Table 27-1 shows two different ways that data compression algorithms can be categorized. In (a), the methods have been classified as either lossless or lossy. A lossless technique means that the restored data file is identical to the original. This is absolutely necessary for many types of data, for example: executable code, word processing files, tabulated numbers, etc. You cannot afford to misplace even a single bit of this type of information. In comparison, data files that represent images and other acquired signals do not have to be keep in perfect condition for storage or transmission. All real world measurements inherently contain a certain amount of noise. If the changes made to these signals resemble a small amount of additional noise, no harm is done. Compression techniques that allow this type of degradation are called lossy. This distinction is important because lossy techniques are much more effective at compression than lossless methods. The higher the compression ratio, the more noise added to the data.

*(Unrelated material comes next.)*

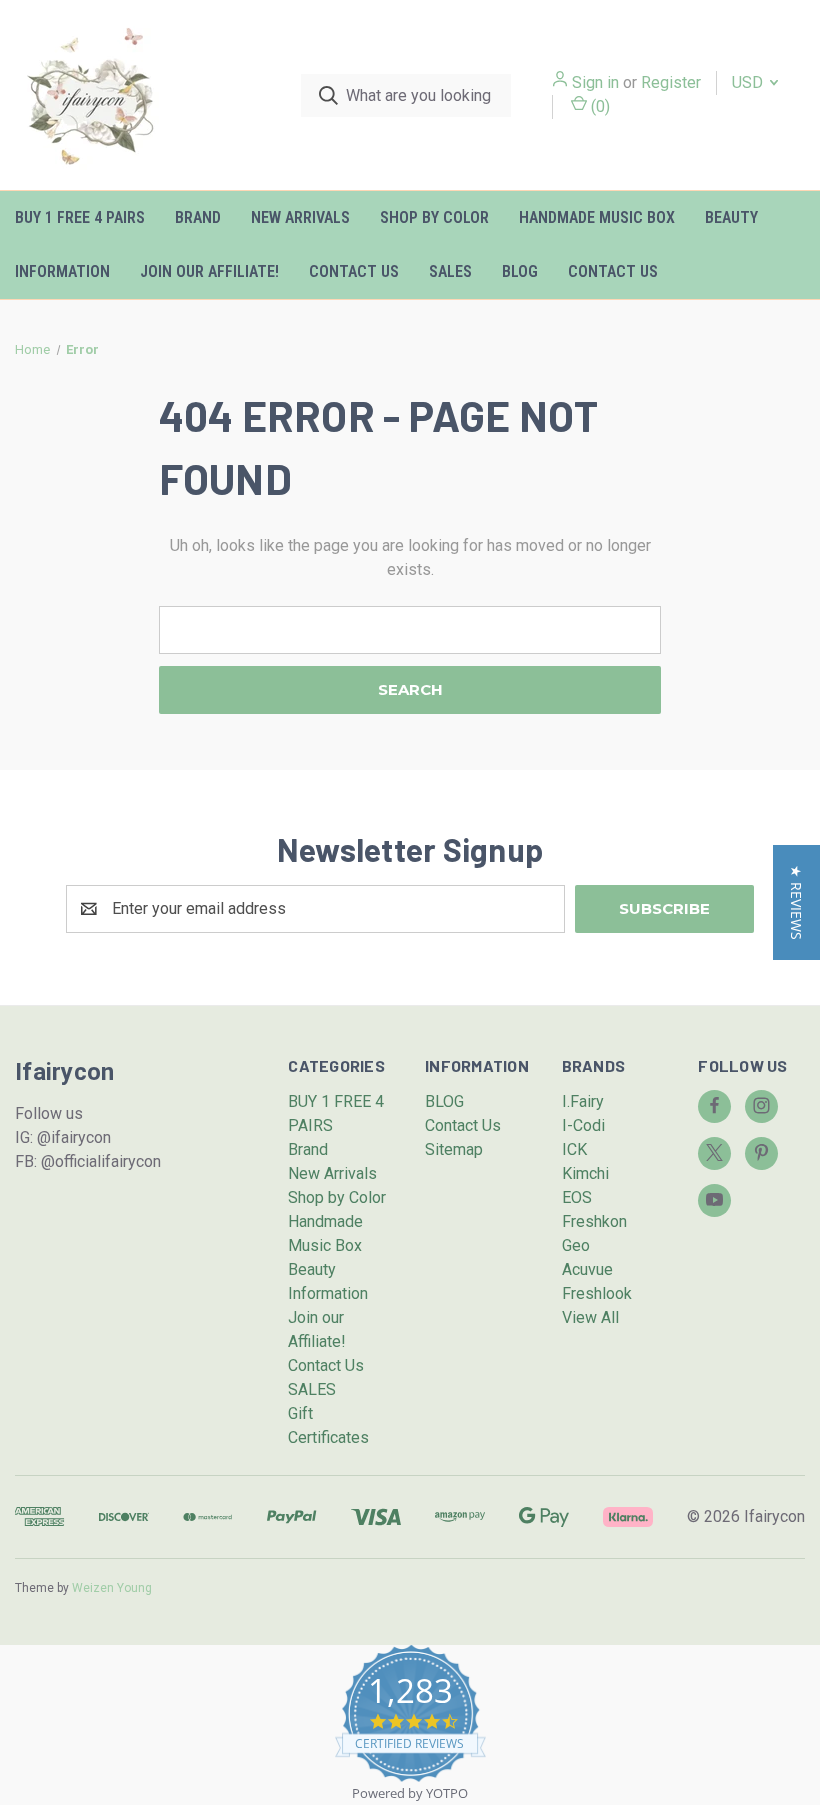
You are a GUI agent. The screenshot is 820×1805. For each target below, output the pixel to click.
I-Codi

Images transmitted over the world wide web are an excellent example of why data compression is important. Suppose we need to download a digitized color photograph over a computer's 33.6 kbps modem. If the image is not compressed (a TIFF file, for example), it will contain about 600 kbytes of data. If it has been compressed using a lossless technique (such as used in the GIF format), it will be about one-half this size, or 300 kbytes. If lossy compression has been used (a JPEG file), it will be about 50 kbytes. The point is, the download times for these three equivalent files are 142 seconds, 71 seconds, and 12 seconds, respectively. That's a big difference! JPEG is the best choice for digitized photographs, while GIF is used with drawn images, such as company logos that have large areas of a single color.
Our second way of classifying data compression methods is shown in Table 27-1b. Most data compression programs operate by taking a group of data from the original file, compressing it in some way, and then writing the compressed group to the output file. For instance, one of the techniques in this table is CS&Q, short for coarser sampling and/or quantization. Suppose we are compressing a digitized waveform, such as an audio signal that has been digitized to 12 bits. We might read two adjacent samples from the original file (24 bits), discard one of the sample completely, discard the least significant 4 bits from the other sample, and then write the remaining 8 bits to the output file. With 24 bits in and 8 bits out, we have implemented a 3:1 compression ratio using a lossy algorithm. While this is rather crude in itself, it is very effective when used with a technique called transform compression. As we will discuss later, this is the basis of JPEG.
Table 27-1b shows CS&Q to be a fixed-input fixed-output scheme. That is, a fixed number of bits are read from the input file and a smaller fixed number of bits are written to the output file. Other compression methods allow a variable number of bits to be read or written. As you go through the description of each of these compression methods, refer back to this table to understand how it fits into this classification scheme. Why are JPEG and MPEG not listed in this table? These are composite algorithms that combine many of the other techniques. They are too sophisticated to be classified into these simple categories.